Interview with Rafi Pitts
Concorso internazionale Jury
Rafi Pitts is one of the most interesting Iranian directors of the last generation. He was in Locarno in 2004 with his documentary Abel Ferrara Not Guilty, but he is a long time regular of the Festival. «I came in Locarno for the first time in 1995» he told us, and this year is one of the jurors for the Concorso internazionale. Here’s how Pitts remembers Abbas Kiarostami, the great Iranian Maestro that died a few weeks ago.
Mr. Pitts, as you know this year's Festival is dedicated to the memory of Abbas Kiarostami. As an Iranian director, how important was his figure for you?
I met Abbas for the first time when I was 10, even before he shot his first film. He was a father figure for me. Without Kiarostami there would be no Iranian cinema, he opened the doors to all Iranian filmmakers and he was the most political of our directors. He changed the country from the inside with his movies and he did it with poetry.

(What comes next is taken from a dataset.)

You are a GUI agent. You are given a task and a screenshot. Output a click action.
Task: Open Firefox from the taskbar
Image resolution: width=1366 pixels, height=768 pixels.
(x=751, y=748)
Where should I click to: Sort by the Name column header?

Ta'm e guilass (The Taste of Cherry) is a political landmark, nobody spoke about suicide in Iran before that and we were all allowed to do it right after. My third film would have been impossible without Ta'm e guilass (The Taste of Cherry). I miss him so much and he’s impossible to replace.

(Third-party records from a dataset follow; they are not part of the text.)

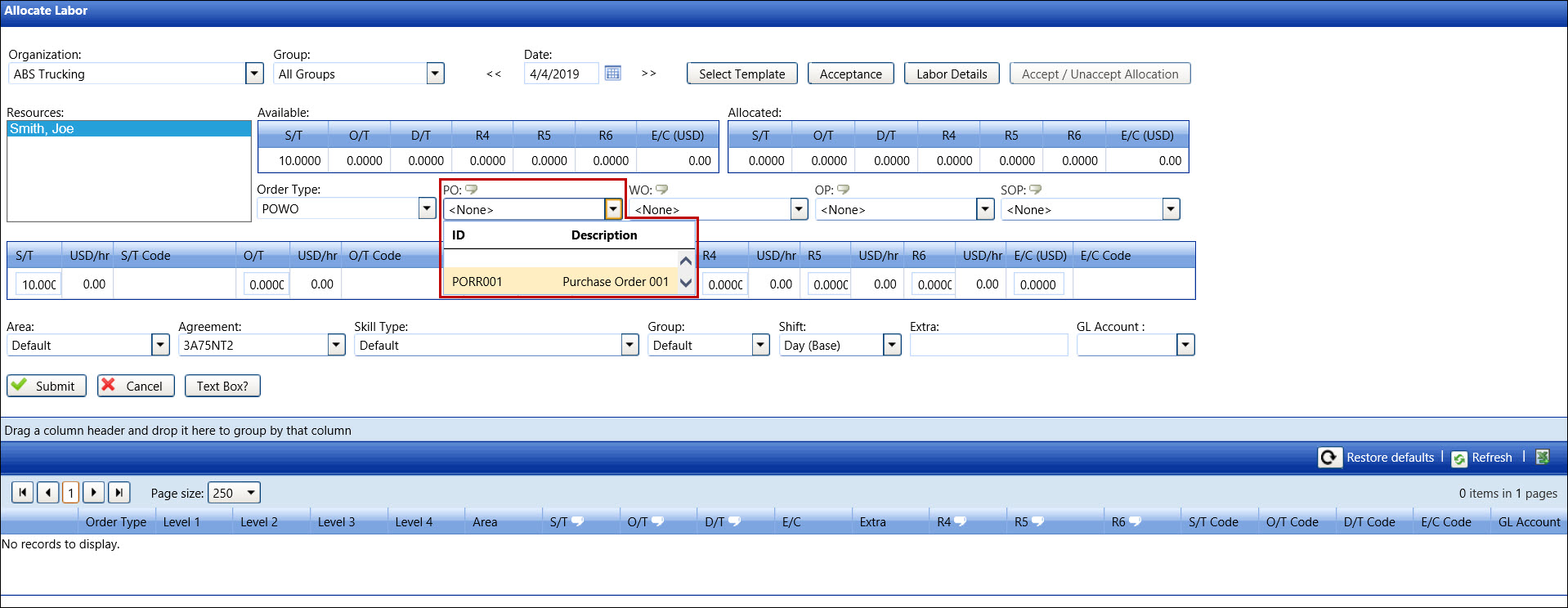1568x608 pixels.
Task: Click the Refresh grid icon
Action: (x=1459, y=458)
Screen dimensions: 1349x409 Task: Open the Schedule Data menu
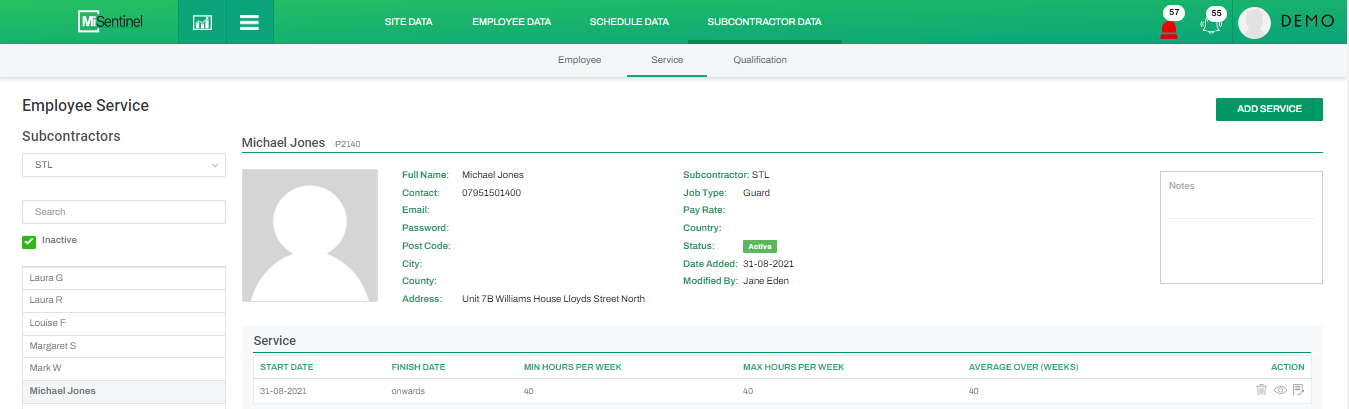tap(629, 22)
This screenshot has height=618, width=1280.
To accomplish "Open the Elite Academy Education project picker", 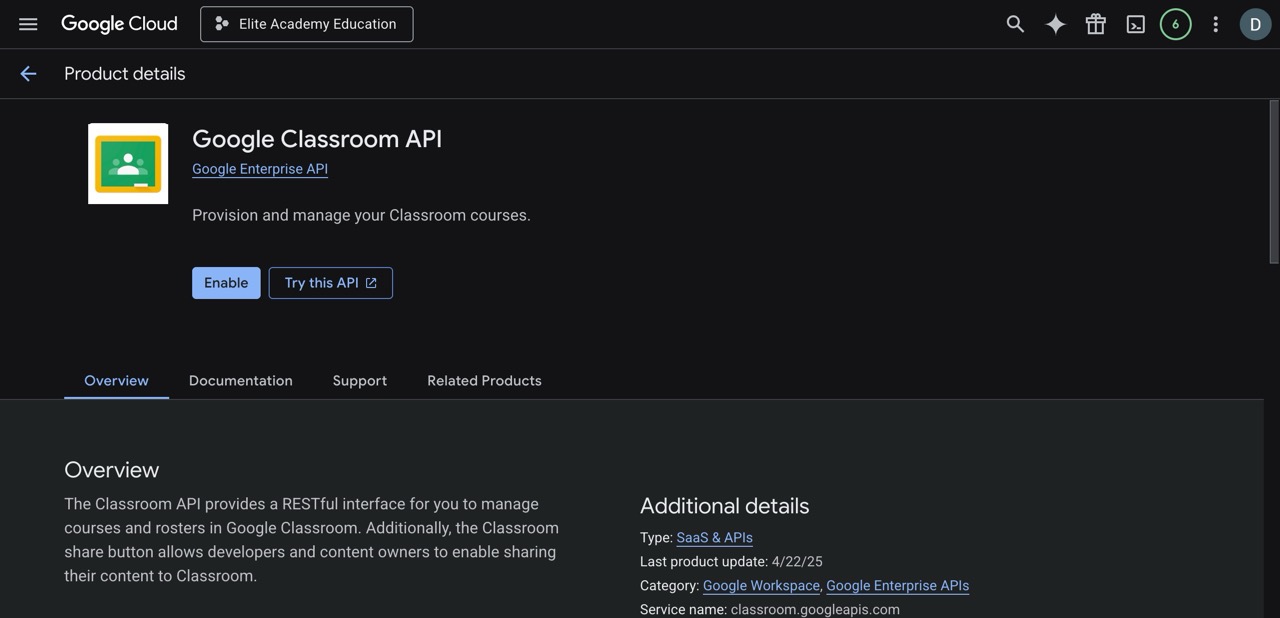I will tap(306, 23).
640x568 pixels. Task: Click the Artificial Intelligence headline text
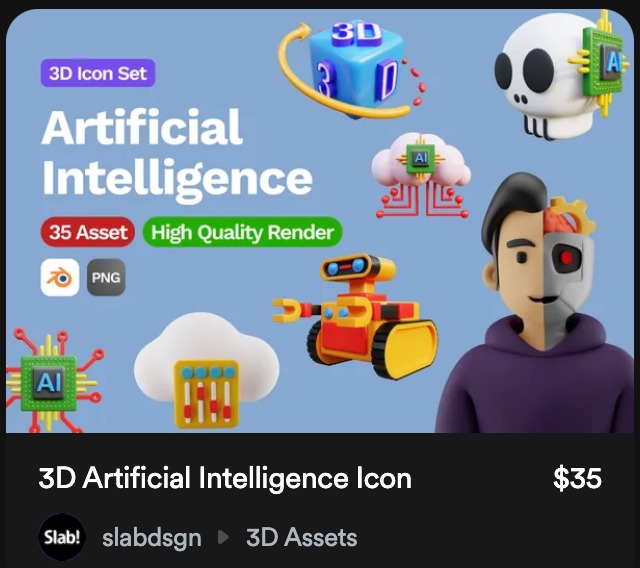[177, 154]
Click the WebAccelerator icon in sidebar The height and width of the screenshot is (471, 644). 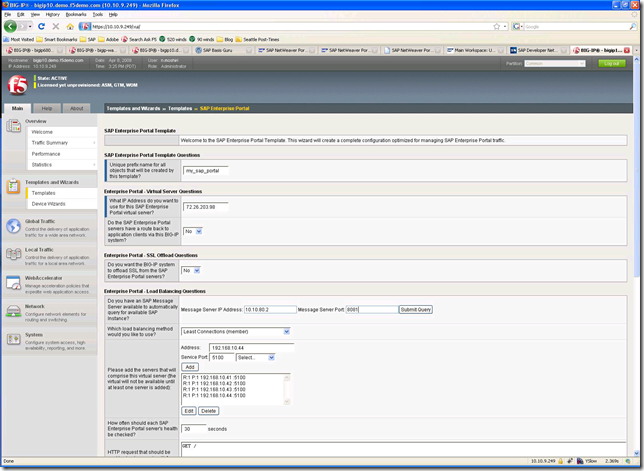point(14,283)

I’d like to know more about the political importance of Kiarostami.
I saw my first film in 1977, I was 10 and I was surprised because it was a political movie from the left wing. Then the revolution came quickly afterwards and I left the country during the Iran-Iraq war. I rediscovered Kiarostami while attending film school in London. We live in a world of political correctness and we are all expected to say something politically correct in our movies. Abbas went beyond that, he worked from the inside with diplomacy to move the walls of Iranian movie industry further back.
How did your career start?
I started working in the Iranian film industry when I was 8 as a child actor. The movie was The Cuckoo, a film that Abbas loved very much. I lived beneath a post production studio in Teheran and that was my playground, so I met every Iranian filmmaker since I was very young, so in some ways the film industry is like home to me.
I have a peculiar background. My father is English, even if he didn’t raise me, he left me when I was 5 and my mother raised me, and as you know everything’s different when mom is taking care of you.
That’s why your movies are quite particular for an Iranian director…
I attend the film school in London and now I live between Paris and Los Angeles. But as a filmmaker you need to find out who you are, so I came back to Iran to discover if they understood what I want to express. I don’t believe there’s a national way to make movies and no director can represent an entire country. Pasolini was Pasolini, just like Cassavetes was Cassavetes. Kiarostami was slightly different because he cared a lot about his people and allowed other filmmakers to express themselves. Sometimes he was frustrated about that, because some expressions were too violent.